The various ways of discharging sureties (Continue)
Conduct prejudicial to the Surety
The Surety is released if he or she is prejudiced by the creditor.
Therefore the surety is discharged if the creditor makes his or her liability more arduous, for example, by being too lenient towards the principal debtor, or be neglecting to take reasonable steps to protect his or her rights against the principal debtor.
The surety is also released if the creditor, without the surety’s consent, agrees to a material version of the principal obligation, or departs (or permits a departure) from its terms in a material respect.
The test of materiality in this context is whether the alteration or departure is prejudicial to the interest of the surety and whether the surety would have agreed to become a surety in the absence of the affected provisions.
Mere delay by the creditor in enforcing his or her rights against the principal debtor does not release the surety.
But if the creditor grants an extension of time for payment before the due date, and time is ‘of the essence’, the extension will constitute a material variation which releases the surety.
If a co-surety is released by the creditor, the surety is discharged to the extent that he or she is precluded from recovering a contribution from the co-surety.
The National Credit Act 34 of 2005
With regards to the Pre-agreement phase of intermediate and large credit agreements, there are certain disclosures that the Credit Provider must make in the form a quotation. Form 20.1 must be used, or the information therein must at least be available to the consumer. The quote is valid for 5 days. If the consumer accepts the Terms and conditions of the quotation within the 5 days, a contract between the credit provider and the consumer can be concluded.
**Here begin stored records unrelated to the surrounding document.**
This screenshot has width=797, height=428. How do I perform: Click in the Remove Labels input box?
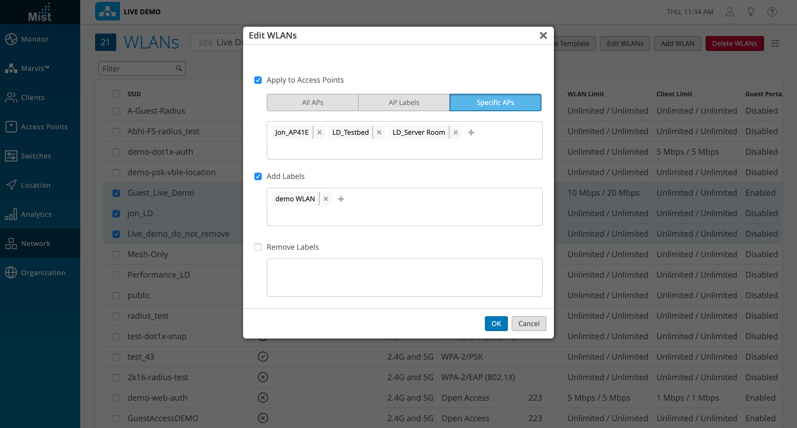pos(404,278)
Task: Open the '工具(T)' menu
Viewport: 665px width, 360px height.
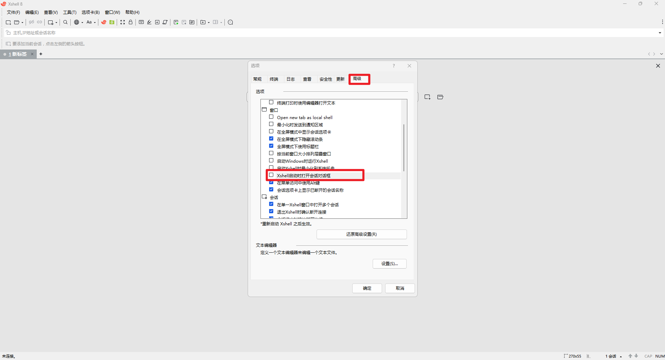Action: [x=70, y=12]
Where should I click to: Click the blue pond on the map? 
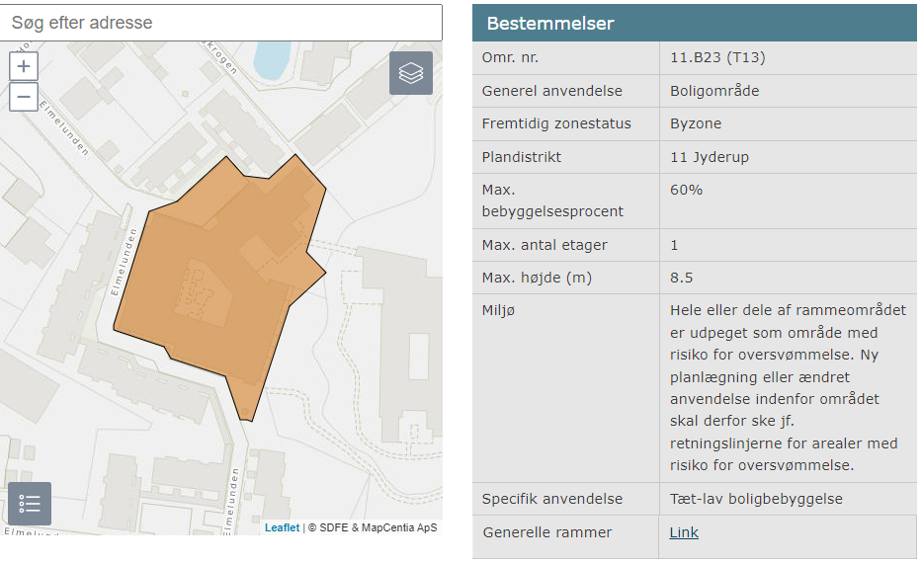(270, 59)
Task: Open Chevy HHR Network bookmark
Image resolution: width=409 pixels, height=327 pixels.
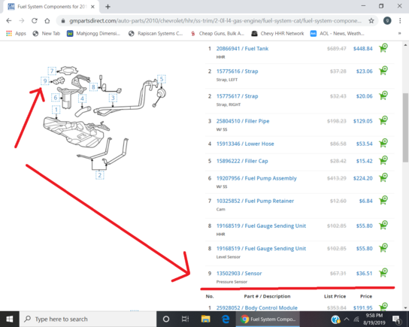Action: click(x=277, y=33)
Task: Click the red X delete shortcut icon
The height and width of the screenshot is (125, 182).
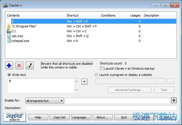Action: 19,65
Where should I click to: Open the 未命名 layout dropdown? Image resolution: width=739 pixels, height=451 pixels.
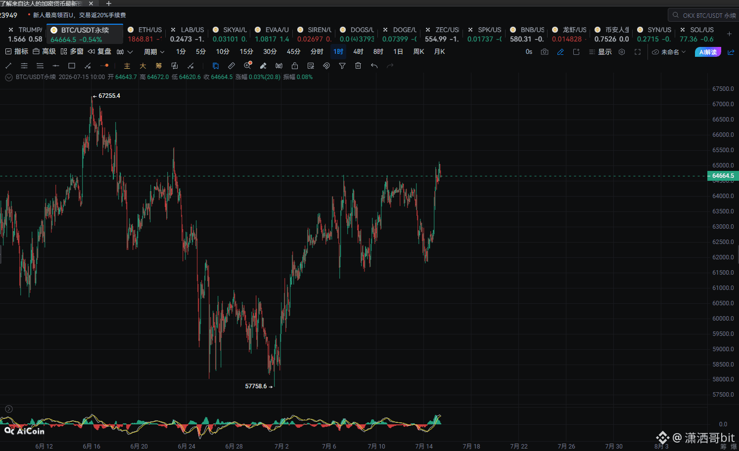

But if the interest and costs of credit is MORE than what was initially stated in the quotation, the interest and costs of credit may not exceed the amount in the quotation with more than the “respective prevailing bank rates on the date of the quote and the date on which the agreement was entered into”. This is on Page 37 of the guide.
What exactly does it mean?
Is “prevailing bank rates” the RR?
Advocate Clark’s Comment
Liezl I think you have quoted that specific paragraph incorrectly.
Let me quote the specific paragraph and explain from there-on.
“If the interest and costs are higher that those stated in the quote, they should not exceed by a margin greater ‘than the difference between the respective prevailing bank rates on the date of the quote and the date the agreement is entered into.’”
I must admit that the grammar in this paragraph is lacking, which could have resulted in you misunderstanding the paragraph’s intention.
Lets start at the beginning:
Repo Rate - the repo rate is the interest rate at which the Reserve Bank lends
money to private banks. The governor of the Reserve Bank varies this rate to influence, among other things, inflation.
Prevailing Bank Rates - this is usually in the economic sector your normal
Banks we all bank with in terms of the interest rate charged on their overdraft facilities.
To answer your question, no they are thus not the same and if you phone any bank they will give you both percentages, individually.
Next stage:
Now if you look at the paragraph again you will observe that it is confronting you with a mathematical equation – ‘difference between’, thus a minus (-) calculation should follow to resolve your dilemma.
Let me explain:
Quote interest - 2%
Date agreement entered into - 3%
Prevailing interest as on quote date - 2.5%
Prevailing interest as on agreement date - 3.5%
The first mathematical equation would be the first two which deals with the private contracting parties and the interest they decided upon:
3% - 2% = 1%
The second mathematical equation would be the second two, which deals with bank interests on those specific dates:
3.5% - 2.5% = 1%
So in this example what would the answer be?
You will observe that when the agreement has to be signed the interest between the contracting parties have increased with 1%, which according to the paragraph may not be higher than the difference as set out in the second calculation as instructed by the paragraph also. The second calculation also comes to 1%, and therefore the first calculation does not exceed the second one. Therefore it is allowable. If the first calculation was anything above the 1% of the second calculation then it would have been illegal, for instance 1.5%. Anything below 1% logically would then be legal and allowable.
Take your time with this, it is indeed confusing!!